Your tasks:
• a. Sum up the blog post about a friend leaving for Australia in two sentences.
• b. Pick up the blog post about a friend leaving for Australia after its last line and keep it going.
— start Passage provided —
Wednesday, October 22, 2008

haiz...my gan didi is leaving for Australia...n he wont be back till like 8 years?

wow...time do fly...a moment i was like trying to get to know my bro...which was last year...a moment later he became my bro n de next moment he was going...haiz todae i saw him wif zk n they were like raping each other in a sense, hugging each other from de back...well i guess tt was a farewell gesture...

i went up to him trying to hide all my sad emotions as far as i can...well he just seem so nice except de fact tt he gt into loads of trouble in sch...but nw he is leaving, n only returning in 8 years time...by then i was afraid i would hav forgotten who he was...i hope i wont...

well zk called him to hug me...then there were ppl around so i didnt dare...but he insisted n pushed him to me...well he banged hard into me, almost causing me to fall but well i kept my balance n we ended up hugging for a while...i was so sad becoz this may be de last time i could actually be tt close to him coz he will be miles away...

we talked for a while more n found out bout his flight...i wanted to send him off provided de time isnt too late or early...i hope it isnt...haiz he is just like a real bro to me...happiness always ends...just too quick...i just wanna burst out crying n stuff but i m sorta immune nt to...lol will elaborate some other times y...
— end Passage provided —
— start Given information —
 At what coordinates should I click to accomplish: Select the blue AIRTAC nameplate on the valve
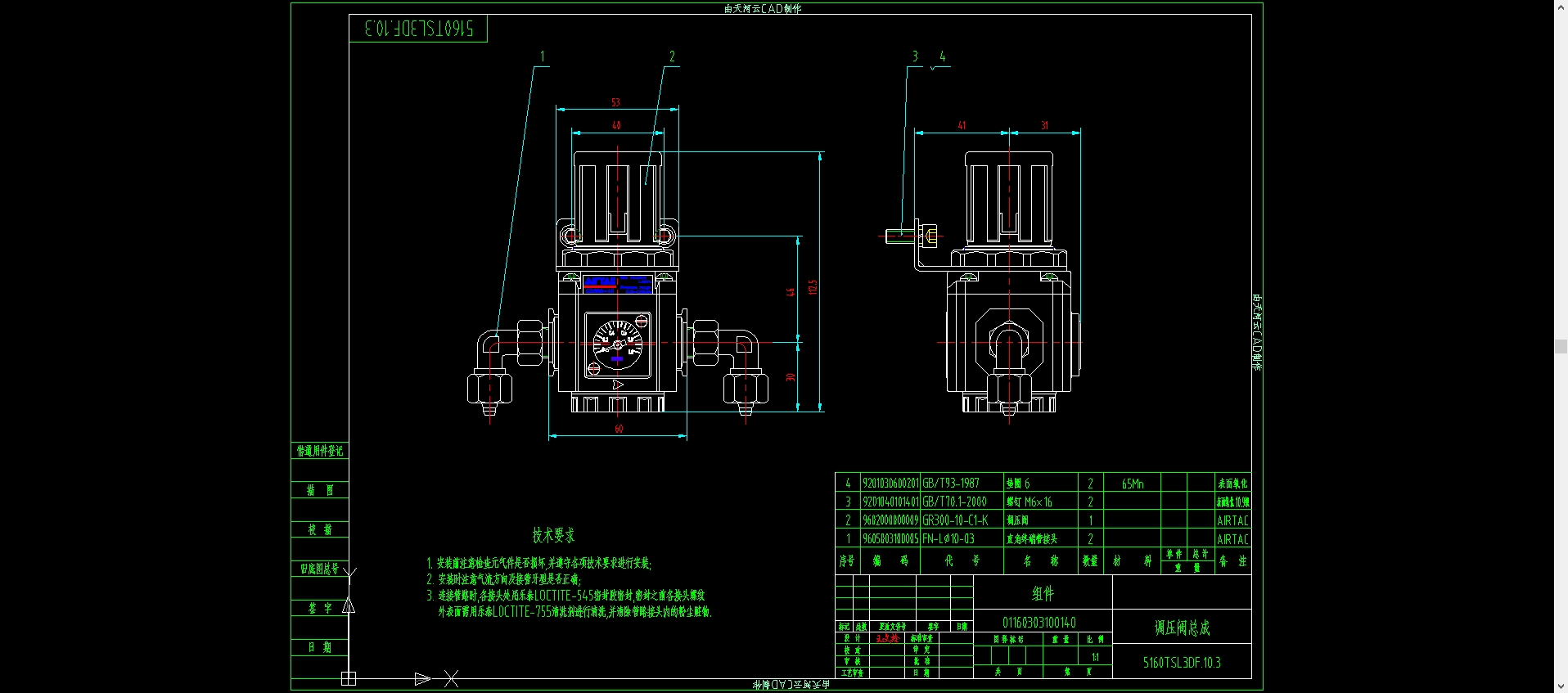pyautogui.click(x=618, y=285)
— end Given information —
Answers:
• a. The writer's gan didi is leaving for Australia and won't be back for about eight years, which makes the writer sad and afraid of forgetting him. After zk pushed him into a hug with the writer, the two talked about his flight, and the writer hopes to send him off if the time isn't too late or too early.

• b.
haiz later in de day, i found out my best friend went into 7 subs...omg y is it always like tt? whenever i made a real good frien, n before we could even get to know each other much more, we will be separated...i just think tt perhaps good times dont last when its wif me...

running through my thoughts, i remembered my couz had a quarrel or cold war wif her frien becoz of me...i donno wad i did rong...i guess i regretted showing her my diary...she actually mistook de him for that him that she is quarreling wif...omg wad de...i hope, if she is reading this...pls dont fight becoz of me...i will feel damn guilty...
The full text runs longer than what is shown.